Cumplir con la dualidad de transversalidad/especialización se logra exclusivamente con una formación adecuada.

El sector marítimo-portuario es un claro motor de creación de empleo, pero paradójicamente, adolece de no cubrir convenientemente las necesidades de talento, a pesar de ser un sector de carácter estratégico para la economía nacional.

Está en nuestra mano (entidades del sector y centros formativos) y es nuestra responsabilidad, mostrar a los jóvenes que se les abre la oportunidad de formar parte de un sector esencial, que tiene presente y futuro.

Múltiples opciones laborales

Para atraer el talento al sector logístico-portuario, en primer lugar, hay que mostrar su atractivo y potencial, dado que hoy día el entorno marítimo sólo aparece en los medios de comunicación cuando hay alguna mala noticia (accidente marítimo, huelgas, subida de fletes…). Dar a conocer las muchas opciones laborales de la economía azul es uno de los objetivos que deberían marcarse las empresas y organizaciones del sector.

En segundo lugar, hay que ofrecer un plan de carrera dentro de las empresas, para que puedan crecer profesionalmente con equipos de trabajo en los que tengan oportunidad de desarrollarse. Hay que captarles con aspectos como la flexibilidad, la capacidad para viajar, etc.  

Los nuevos tiempos exigen de personas capaces de adaptarse a los rápidos cambios que se están produciendo a nivel global

Los nuevos tiempos exigen de personas capaces de adaptarse a los rápidos cambios que se están produciendo a nivel global, y los profesionales jóvenes son los candidatos más idóneos para esta rápida adaptación, dada su “plasticidad” a la hora de asumir cambios y novedades tecnológicas. 

Del mismo modo, los profesionales tienen, a su vez, el reto de cumplir con la dualidad de transversalidad/especialización. Es decir, se les va a exigir que tengan una transversalidad de conocimientos, pero al mismo tiempo se reclamará especialización en determinadas áreas. Conseguir esta dualidad va a redundar en una eficiencia en la productividad y un asentamiento en el mercado laboral. Esta dualidad se logra exclusivamente con una formación adecuada.

La retención del talento

Por lo tanto, de cara a un relevo generacional en el sector y a afrontar los nuevos retos que plantean los tiempos sumamente cambiantes en los que nos movemos, las opciones con las que contamos son, por una parte, un acercamiento al público joven y, por otra, ofrecerles la formación y la especialización necesarias para su desarrollo profesional.

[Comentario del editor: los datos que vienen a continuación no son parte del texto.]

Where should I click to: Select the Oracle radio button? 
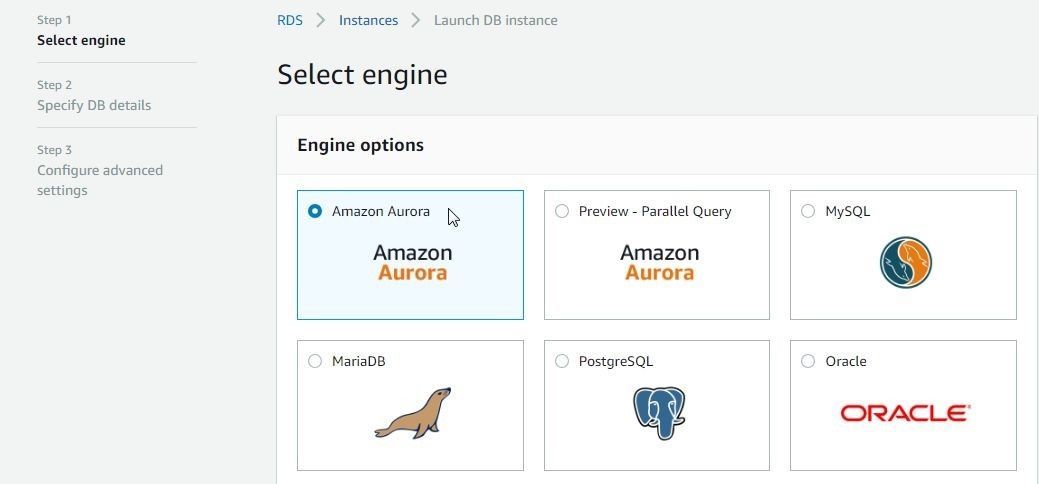coord(808,361)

No obstante, no sólo los más jóvenes tienen ante ellos el futuro del sector: cualquier profesional debe seguir aprendiendo y reciclándose, por lo que la formación continua (o reskill) se hace vital, para no quedarse fuera de mercado. El conocido lifelong learning o aprendizaje a lo largo de toda la vida, es hoy una realidad y prueba de ello es que la edad media de los alumnos de e-learning se disparó a consecuencia de la pandemia.

La alta especialización formativa en nuestro sector permite a los nuevos talentos procedentes de carreras tecnológicas conocer las particularidades de nuestra industria y, a los que ya están trabajando en ella, les ofrece un reciclaje continuo en las nuevas tecnologías. Por lo tanto, los desafíos para las empresas del sector pasan también por la retención del talento.